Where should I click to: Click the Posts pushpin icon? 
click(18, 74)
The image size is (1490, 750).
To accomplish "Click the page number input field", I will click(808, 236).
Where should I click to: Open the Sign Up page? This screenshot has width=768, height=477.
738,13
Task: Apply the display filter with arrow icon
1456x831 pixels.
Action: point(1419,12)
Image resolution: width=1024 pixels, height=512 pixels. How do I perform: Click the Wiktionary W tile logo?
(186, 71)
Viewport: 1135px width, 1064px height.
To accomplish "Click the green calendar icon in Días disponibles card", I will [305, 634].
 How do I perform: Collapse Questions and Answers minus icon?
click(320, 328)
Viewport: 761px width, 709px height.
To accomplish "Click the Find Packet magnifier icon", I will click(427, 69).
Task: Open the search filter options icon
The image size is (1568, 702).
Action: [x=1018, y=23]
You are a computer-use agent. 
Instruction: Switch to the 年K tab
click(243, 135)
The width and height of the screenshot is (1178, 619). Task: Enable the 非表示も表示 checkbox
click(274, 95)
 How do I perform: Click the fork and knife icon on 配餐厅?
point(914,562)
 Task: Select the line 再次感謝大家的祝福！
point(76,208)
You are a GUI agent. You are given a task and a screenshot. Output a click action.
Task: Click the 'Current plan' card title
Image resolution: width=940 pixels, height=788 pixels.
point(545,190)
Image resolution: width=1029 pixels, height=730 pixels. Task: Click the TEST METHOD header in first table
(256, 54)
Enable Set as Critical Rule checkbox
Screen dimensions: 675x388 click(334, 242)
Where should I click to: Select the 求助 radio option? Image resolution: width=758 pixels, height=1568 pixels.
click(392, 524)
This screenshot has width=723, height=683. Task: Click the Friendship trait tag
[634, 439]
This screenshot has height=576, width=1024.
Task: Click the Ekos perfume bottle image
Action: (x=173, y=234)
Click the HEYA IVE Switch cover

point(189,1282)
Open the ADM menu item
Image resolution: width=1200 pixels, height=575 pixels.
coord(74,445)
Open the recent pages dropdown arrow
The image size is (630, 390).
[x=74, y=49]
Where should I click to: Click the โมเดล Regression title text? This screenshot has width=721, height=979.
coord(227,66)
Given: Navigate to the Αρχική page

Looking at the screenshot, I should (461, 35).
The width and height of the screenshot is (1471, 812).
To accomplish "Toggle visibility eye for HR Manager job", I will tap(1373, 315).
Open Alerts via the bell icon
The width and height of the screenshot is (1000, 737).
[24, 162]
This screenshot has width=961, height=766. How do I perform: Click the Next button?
━━━━━━━━━━━━━━━━━━━━━━━━━━━━━━
#### [The problem]
Go through the records above and return every line that holds the string "card".

#### [Response to this task]
To accomplish "Click the green calendar icon in Días disponibles card", I will [305, 634].
Task: Click the 'Current plan' card title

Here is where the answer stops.